A triangular matrix has the property that its diagonal entries are equal to its eigenvalues. Moreover, two similar matrices have the same eigenvalues. Therefore,
the Schur decomposition $T = Q^{*}AQ$
allows us to read the eigenvalues of A on the main diagonal of $T$, which is upper triangular and similar to A.
Best Answer
One way to look at it is that, we can assume $A_2$ has some eigenvalue $\mu_2$ and get on with the proof. The proof will go through even if we do not assume $\mu_2$ as an eigenvalue of $A$ but an eigenvalue of $A_2$. Finally after Schur decomposition is complete, $\mu_2$ will be one of the diagonal entries and it will be an eigenvalue of $A$ by virtue of the fact that similarity transformation preserves the eigenvalues and $\mu_2$ is an eigenvalue of $T$. This is one mathematically consistent way of understanding this.

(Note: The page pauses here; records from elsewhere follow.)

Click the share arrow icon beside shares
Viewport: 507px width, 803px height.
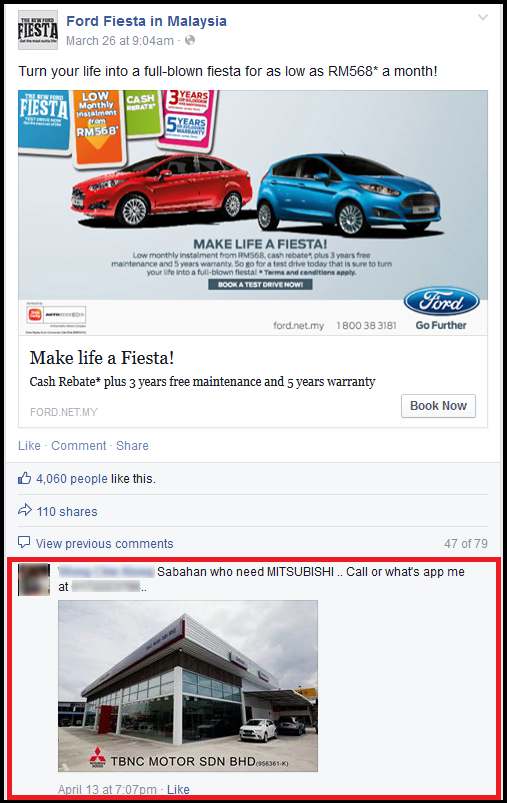point(25,510)
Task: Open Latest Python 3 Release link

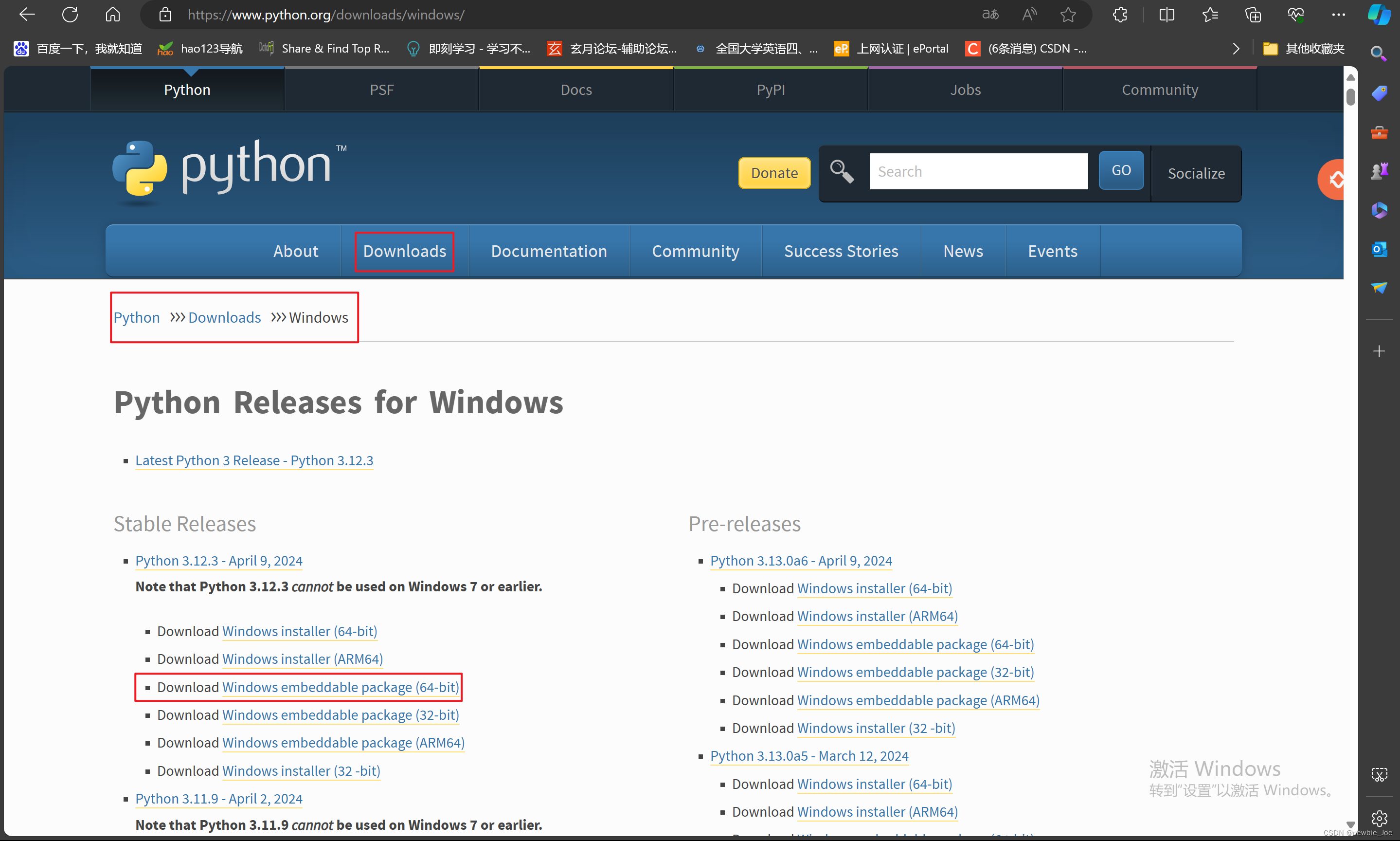Action: 254,460
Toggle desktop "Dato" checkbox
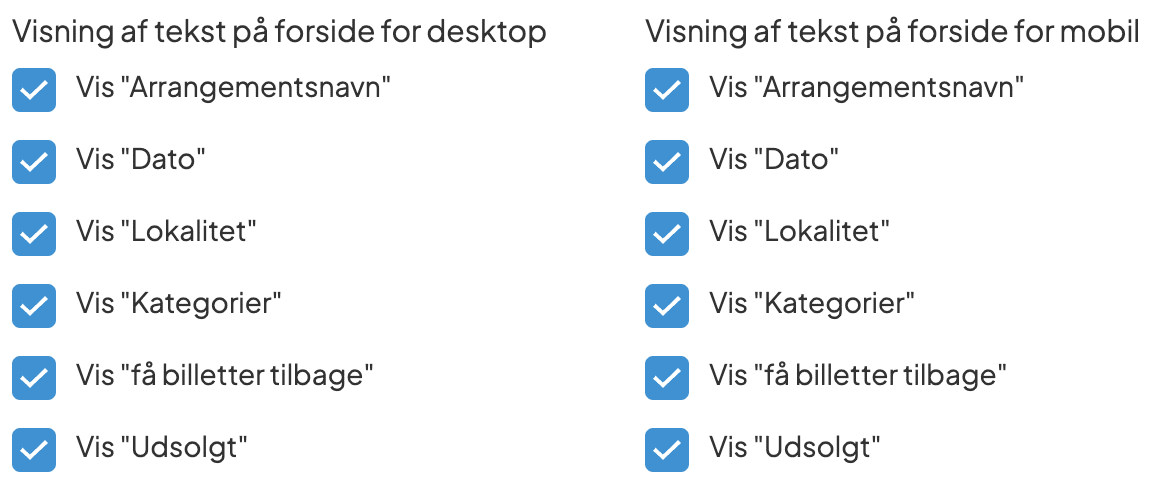 pyautogui.click(x=34, y=162)
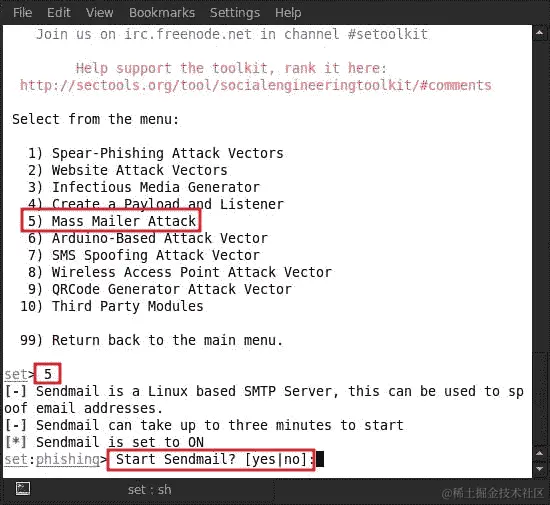The image size is (550, 505).
Task: Click the 'Start Sendmail? [yes|no]' prompt
Action: [211, 459]
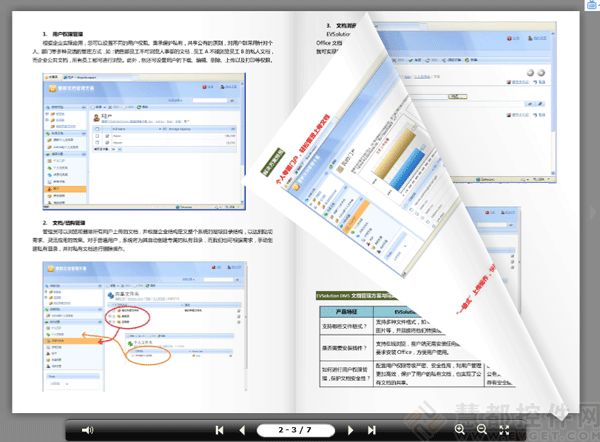Click the page number field showing 2-3/7

pyautogui.click(x=295, y=429)
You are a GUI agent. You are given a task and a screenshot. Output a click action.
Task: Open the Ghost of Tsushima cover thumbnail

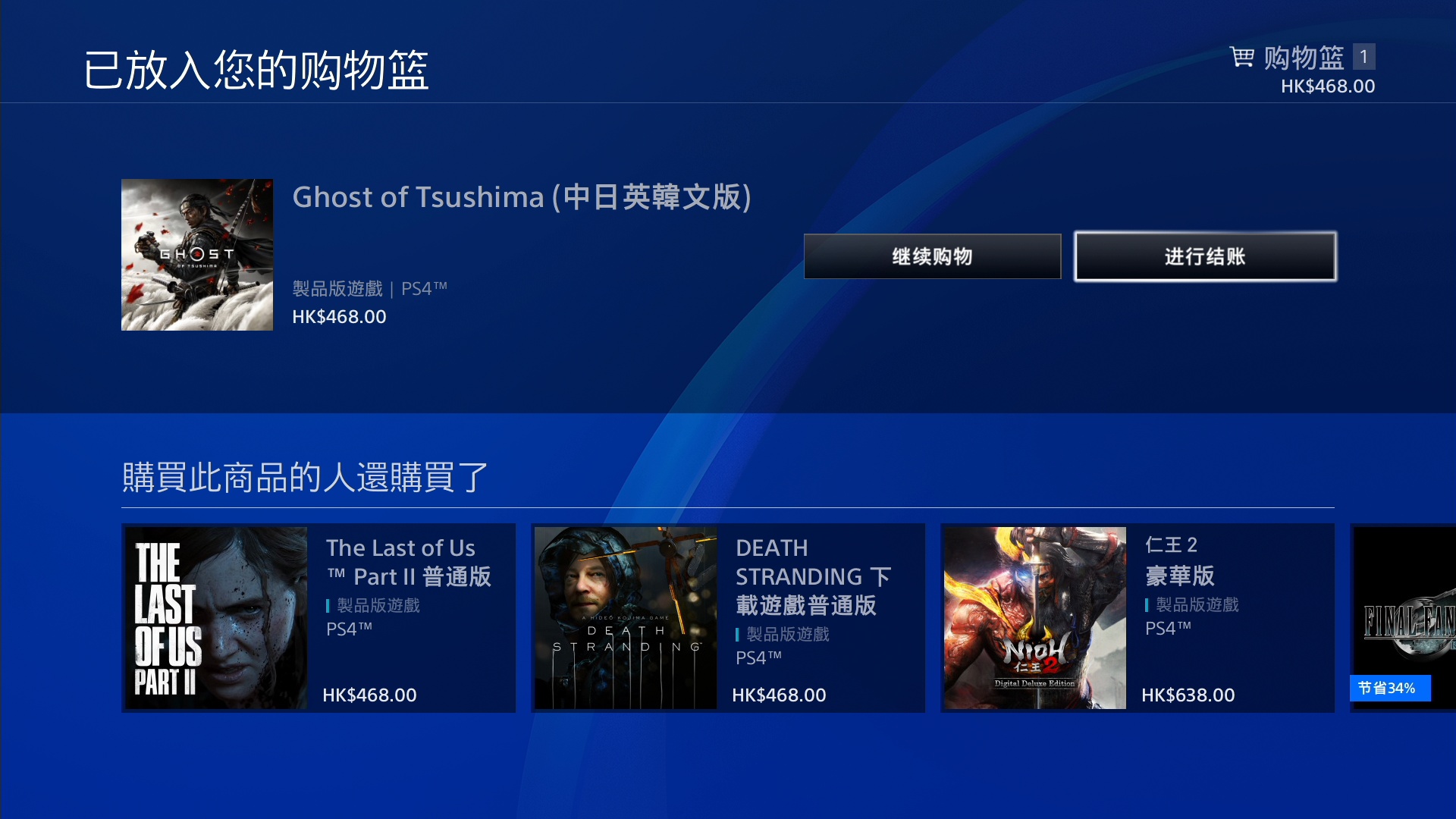(197, 255)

The reduced matrix is $T_1 = \begin{bmatrix} \lambda_1 & *\\ 0 & A_2 \end{bmatrix}$. If lets say $v_2$ is an eigen vector of reduced matrix $T_1$ with eigenvalue of $\lambda_2$ then $T_1 v_2 = \lambda_2 v_2$ and hence $[0,A_2]v_2 = \lambda_2 v_{2,2:end}$ and hence $v_{2,2:end}$ is an eigenvector of $A_2$ with eigenvalue $\lambda_2$. Note that since $\lambda_2$ is an eigenvalue of $T_1$, it is also an eigenvalue of $A$. Hence eigenvalues of $T_1$ (and hence eigenvalues of $A$) are also eigen values of $A_2$ except $\lambda_1$.